* _Problem description_
Render the material as a Markdown table with a Row column for the row number and a Line column for the line, starting with the line that contains "Task: Click the green thumbs-up reward icon" and going on through the end of the material, both included. Skip blank lines and leave the pictures out.

— start The data —

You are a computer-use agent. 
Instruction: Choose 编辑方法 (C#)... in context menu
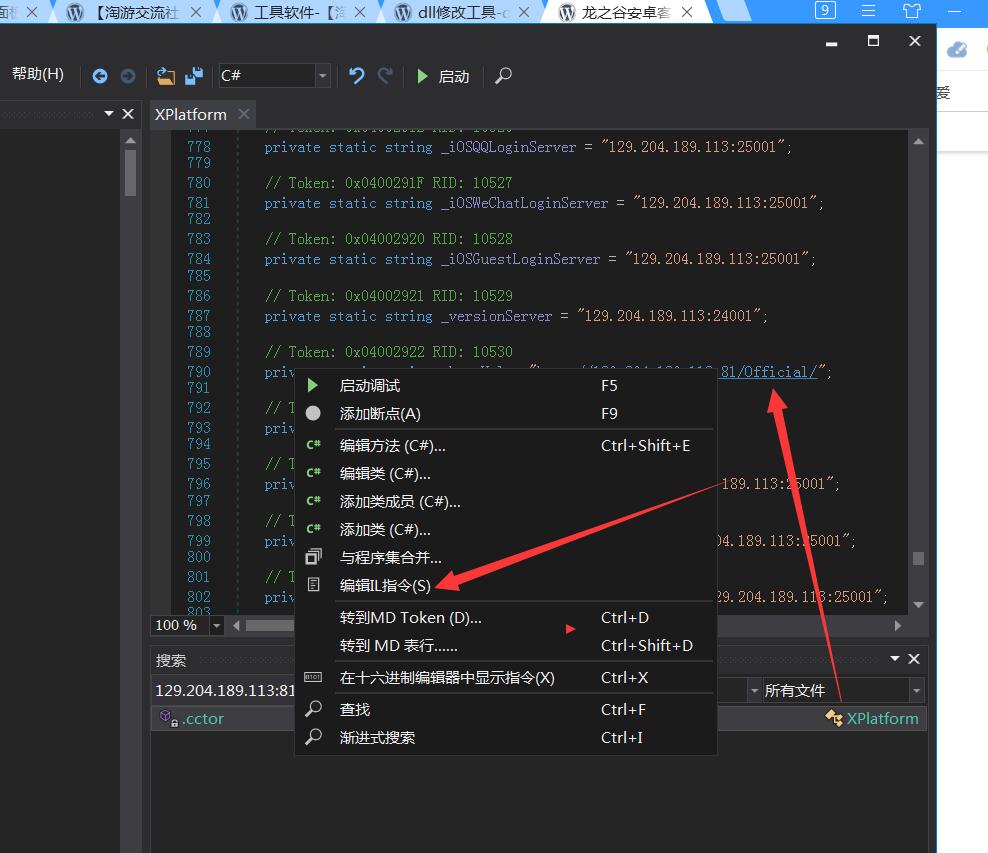pyautogui.click(x=392, y=446)
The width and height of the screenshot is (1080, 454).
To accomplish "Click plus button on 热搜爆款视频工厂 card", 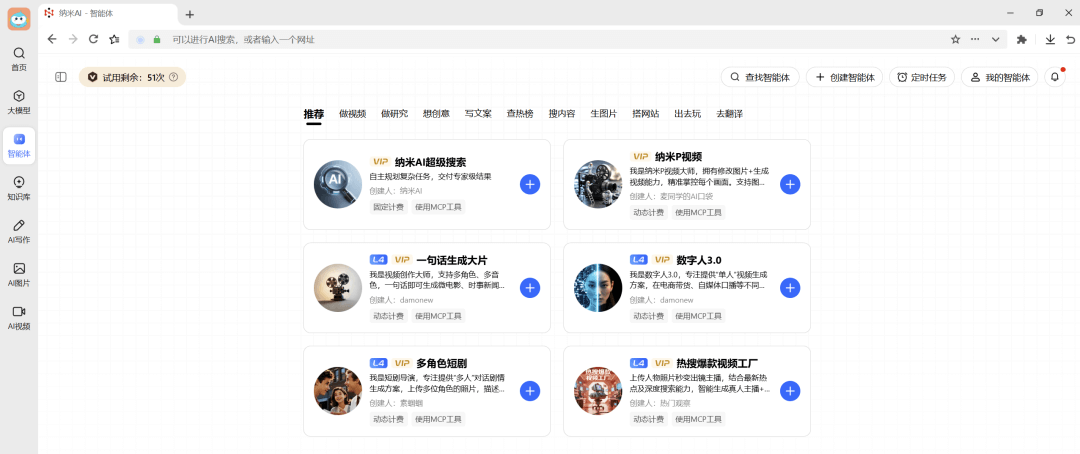I will 790,391.
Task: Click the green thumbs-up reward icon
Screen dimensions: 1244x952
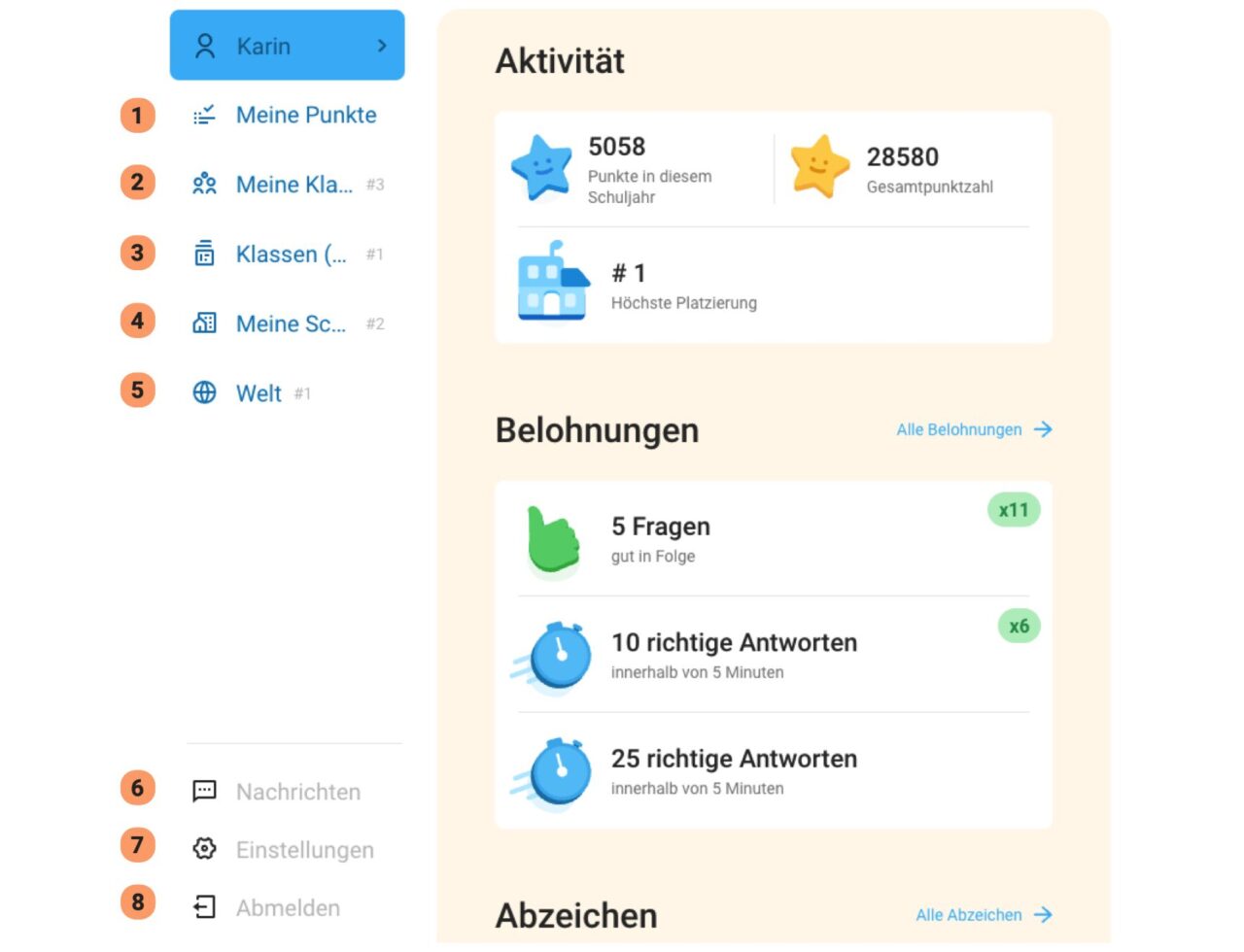Action: tap(551, 537)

— end The data —

* _Solution for this problem_
| Row | Line |
|---|---|
| 1 | Task: Click the green thumbs-up reward icon |
| 2 | Screen dimensions: 1244x952 |
| 3 | Action: tap(551, 537) |